What the task asks |
Rewrite the entries as a Markdown table with the columns "No." and "Line," covering only the lines from the one containing "Point to the Slaapkamer room label" through the one containing "coord(127,1057)". Leave out blank lines.

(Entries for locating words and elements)
-----
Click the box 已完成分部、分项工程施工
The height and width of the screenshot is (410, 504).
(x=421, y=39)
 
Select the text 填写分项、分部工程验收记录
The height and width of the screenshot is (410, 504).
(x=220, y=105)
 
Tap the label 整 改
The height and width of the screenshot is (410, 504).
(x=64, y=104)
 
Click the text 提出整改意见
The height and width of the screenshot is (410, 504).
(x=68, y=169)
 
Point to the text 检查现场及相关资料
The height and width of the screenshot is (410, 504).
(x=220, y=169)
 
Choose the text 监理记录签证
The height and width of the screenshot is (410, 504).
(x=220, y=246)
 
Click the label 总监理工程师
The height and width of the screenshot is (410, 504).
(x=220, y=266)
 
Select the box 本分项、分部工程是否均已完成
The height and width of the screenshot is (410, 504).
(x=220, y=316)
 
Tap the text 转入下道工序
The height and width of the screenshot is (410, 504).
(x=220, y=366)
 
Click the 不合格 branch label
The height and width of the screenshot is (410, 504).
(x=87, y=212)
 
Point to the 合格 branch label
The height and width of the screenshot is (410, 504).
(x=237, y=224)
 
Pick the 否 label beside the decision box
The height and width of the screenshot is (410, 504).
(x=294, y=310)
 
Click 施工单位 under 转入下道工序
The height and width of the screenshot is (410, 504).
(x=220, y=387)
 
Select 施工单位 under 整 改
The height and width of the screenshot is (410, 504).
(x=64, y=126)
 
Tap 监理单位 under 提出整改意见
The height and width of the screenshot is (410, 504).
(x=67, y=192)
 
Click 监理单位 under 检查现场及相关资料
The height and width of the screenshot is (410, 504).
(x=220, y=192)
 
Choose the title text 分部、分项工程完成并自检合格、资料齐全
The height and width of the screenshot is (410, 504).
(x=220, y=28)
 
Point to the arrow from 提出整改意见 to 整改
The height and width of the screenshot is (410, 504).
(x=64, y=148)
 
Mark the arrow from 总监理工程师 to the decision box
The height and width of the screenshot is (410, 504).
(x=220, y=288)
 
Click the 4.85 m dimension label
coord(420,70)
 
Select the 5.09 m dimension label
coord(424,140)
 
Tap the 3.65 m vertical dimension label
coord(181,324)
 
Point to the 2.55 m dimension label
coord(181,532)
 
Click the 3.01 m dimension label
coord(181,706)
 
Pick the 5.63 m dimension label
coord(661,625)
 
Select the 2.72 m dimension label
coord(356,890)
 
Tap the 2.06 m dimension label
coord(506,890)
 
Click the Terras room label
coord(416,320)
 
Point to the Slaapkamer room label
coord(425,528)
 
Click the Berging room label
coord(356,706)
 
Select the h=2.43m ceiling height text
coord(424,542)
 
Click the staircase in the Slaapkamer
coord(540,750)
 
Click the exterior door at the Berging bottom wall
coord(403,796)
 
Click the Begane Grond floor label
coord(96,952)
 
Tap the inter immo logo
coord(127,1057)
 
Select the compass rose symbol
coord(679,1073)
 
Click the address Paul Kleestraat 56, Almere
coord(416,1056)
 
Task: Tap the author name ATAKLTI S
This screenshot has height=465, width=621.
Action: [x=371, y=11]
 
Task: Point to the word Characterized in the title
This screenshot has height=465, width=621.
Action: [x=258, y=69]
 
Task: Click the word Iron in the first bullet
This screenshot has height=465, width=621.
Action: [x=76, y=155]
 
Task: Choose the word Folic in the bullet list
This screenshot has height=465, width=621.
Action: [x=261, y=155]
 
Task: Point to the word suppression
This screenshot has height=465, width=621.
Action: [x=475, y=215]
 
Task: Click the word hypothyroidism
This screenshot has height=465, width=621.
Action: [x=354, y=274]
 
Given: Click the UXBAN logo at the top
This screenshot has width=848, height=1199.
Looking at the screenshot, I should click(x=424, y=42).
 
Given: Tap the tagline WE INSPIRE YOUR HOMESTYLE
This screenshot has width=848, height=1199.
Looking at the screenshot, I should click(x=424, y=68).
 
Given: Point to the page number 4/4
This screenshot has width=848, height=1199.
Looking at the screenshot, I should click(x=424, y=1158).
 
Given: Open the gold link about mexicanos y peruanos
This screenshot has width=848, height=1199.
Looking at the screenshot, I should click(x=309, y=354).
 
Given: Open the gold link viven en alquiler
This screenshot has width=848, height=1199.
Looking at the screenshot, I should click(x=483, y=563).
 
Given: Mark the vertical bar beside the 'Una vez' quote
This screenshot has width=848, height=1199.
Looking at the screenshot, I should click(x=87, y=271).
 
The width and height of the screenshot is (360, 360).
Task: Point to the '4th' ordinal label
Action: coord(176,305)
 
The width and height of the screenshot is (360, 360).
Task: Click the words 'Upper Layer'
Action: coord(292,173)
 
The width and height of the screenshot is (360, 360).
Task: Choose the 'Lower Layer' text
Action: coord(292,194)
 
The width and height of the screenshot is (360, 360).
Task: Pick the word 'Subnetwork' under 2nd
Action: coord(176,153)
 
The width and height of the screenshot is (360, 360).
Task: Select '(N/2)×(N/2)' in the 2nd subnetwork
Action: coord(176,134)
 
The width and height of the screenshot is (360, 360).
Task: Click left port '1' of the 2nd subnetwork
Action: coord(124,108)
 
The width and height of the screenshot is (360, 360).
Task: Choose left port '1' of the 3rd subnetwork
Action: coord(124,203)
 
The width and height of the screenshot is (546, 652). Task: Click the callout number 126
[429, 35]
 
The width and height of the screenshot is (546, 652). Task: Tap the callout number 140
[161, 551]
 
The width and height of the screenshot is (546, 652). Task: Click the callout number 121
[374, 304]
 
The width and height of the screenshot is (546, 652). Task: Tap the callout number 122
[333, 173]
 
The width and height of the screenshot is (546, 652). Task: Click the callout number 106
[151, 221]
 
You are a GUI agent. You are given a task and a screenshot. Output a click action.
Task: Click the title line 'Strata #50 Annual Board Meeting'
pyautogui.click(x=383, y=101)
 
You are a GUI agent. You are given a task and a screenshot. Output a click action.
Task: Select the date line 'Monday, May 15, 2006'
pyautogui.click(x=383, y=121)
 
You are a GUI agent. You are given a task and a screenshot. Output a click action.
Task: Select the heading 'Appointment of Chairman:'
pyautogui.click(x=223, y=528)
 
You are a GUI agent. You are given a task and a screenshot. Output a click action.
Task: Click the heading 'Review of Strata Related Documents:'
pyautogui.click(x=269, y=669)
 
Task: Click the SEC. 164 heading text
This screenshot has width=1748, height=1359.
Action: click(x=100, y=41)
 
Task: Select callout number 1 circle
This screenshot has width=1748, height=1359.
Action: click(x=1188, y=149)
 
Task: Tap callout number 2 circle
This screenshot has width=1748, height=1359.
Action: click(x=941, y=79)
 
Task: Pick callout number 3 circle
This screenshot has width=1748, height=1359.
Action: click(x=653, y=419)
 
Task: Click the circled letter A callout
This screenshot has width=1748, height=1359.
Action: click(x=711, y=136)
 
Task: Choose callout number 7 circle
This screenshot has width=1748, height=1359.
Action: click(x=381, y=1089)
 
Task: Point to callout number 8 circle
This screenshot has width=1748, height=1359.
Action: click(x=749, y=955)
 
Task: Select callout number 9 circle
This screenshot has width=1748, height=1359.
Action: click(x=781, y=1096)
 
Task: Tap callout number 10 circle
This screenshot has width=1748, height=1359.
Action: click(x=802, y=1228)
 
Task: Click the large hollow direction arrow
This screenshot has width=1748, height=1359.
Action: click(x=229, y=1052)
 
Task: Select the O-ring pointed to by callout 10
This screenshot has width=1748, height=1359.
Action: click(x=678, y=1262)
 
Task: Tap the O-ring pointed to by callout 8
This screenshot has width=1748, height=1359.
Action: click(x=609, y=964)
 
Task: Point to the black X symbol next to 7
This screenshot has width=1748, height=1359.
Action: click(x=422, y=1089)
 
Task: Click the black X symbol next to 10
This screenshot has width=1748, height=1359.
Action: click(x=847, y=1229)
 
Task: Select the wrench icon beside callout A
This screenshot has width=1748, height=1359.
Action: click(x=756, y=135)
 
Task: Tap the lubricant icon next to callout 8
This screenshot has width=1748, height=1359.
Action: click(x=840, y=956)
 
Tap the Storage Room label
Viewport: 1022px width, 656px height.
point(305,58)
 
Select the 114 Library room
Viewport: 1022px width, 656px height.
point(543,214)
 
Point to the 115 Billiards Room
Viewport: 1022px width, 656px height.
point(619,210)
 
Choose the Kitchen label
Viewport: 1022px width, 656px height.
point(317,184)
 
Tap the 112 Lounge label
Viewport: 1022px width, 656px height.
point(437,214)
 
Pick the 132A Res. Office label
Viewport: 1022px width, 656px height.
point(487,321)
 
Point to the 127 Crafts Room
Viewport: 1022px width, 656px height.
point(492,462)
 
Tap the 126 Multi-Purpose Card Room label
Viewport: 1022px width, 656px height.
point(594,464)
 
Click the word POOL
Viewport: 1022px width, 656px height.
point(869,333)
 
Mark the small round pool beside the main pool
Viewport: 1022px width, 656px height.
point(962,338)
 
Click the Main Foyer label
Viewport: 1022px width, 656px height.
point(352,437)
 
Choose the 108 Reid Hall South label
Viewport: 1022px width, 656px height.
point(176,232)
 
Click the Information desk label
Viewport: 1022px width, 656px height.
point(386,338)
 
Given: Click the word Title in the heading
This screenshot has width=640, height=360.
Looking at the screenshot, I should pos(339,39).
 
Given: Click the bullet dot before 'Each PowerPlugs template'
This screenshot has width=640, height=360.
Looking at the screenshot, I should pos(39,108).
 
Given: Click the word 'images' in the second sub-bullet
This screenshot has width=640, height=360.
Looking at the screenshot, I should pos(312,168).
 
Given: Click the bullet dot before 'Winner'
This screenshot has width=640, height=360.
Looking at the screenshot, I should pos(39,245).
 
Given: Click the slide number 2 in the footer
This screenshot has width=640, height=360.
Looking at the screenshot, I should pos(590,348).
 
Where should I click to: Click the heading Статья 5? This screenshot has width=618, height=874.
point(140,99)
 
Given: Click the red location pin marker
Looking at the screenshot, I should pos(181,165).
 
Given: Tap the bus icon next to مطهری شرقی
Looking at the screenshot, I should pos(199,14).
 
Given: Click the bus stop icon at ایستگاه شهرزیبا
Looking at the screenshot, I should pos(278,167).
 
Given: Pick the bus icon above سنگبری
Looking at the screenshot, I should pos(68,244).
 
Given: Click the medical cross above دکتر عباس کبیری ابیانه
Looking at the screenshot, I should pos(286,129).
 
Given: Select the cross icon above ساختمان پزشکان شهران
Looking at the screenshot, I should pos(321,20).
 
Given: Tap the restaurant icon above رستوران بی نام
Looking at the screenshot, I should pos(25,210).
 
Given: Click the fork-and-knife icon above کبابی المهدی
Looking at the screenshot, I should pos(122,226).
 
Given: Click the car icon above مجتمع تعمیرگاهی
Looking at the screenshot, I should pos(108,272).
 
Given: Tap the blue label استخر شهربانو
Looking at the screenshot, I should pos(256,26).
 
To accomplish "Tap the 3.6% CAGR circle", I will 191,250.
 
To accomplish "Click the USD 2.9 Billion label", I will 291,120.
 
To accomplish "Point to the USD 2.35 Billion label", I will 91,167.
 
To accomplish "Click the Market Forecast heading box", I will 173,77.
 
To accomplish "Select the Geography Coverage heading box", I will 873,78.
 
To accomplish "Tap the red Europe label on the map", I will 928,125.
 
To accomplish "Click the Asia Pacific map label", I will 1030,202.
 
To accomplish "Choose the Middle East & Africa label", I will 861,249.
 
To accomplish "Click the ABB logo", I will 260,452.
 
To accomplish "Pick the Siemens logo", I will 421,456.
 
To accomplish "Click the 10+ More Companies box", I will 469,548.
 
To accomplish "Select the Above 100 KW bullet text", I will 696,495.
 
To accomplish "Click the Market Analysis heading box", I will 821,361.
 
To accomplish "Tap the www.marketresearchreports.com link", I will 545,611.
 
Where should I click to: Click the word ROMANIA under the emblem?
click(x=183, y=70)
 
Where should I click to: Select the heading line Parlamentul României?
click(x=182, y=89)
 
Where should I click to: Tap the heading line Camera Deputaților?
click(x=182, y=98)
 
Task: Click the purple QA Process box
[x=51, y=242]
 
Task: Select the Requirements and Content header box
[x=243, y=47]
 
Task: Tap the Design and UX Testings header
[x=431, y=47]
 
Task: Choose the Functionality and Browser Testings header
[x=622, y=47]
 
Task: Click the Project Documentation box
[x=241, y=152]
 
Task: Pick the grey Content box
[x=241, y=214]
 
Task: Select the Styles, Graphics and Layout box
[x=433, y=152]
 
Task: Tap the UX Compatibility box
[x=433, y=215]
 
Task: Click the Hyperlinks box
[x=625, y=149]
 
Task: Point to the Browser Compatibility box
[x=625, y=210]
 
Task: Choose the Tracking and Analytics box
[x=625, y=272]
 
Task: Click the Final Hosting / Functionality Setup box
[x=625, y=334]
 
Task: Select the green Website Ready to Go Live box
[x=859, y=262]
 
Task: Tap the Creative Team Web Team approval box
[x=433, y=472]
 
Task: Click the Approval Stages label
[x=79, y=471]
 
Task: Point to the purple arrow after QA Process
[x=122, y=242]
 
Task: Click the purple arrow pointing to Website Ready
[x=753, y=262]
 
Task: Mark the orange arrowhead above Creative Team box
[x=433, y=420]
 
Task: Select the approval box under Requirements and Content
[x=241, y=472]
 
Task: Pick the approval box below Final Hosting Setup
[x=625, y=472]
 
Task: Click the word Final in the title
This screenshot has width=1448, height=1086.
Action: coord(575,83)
-----
Task solution |
| No. | Line |
|---|---|
| 1 | Point to the Slaapkamer room label |
| 2 | coord(425,528) |
| 3 | Click the Berging room label |
| 4 | coord(356,706) |
| 5 | Select the h=2.43m ceiling height text |
| 6 | coord(424,542) |
| 7 | Click the staircase in the Slaapkamer |
| 8 | coord(540,750) |
| 9 | Click the exterior door at the Berging bottom wall |
| 10 | coord(403,796) |
| 11 | Click the Begane Grond floor label |
| 12 | coord(96,952) |
| 13 | Tap the inter immo logo |
| 14 | coord(127,1057) |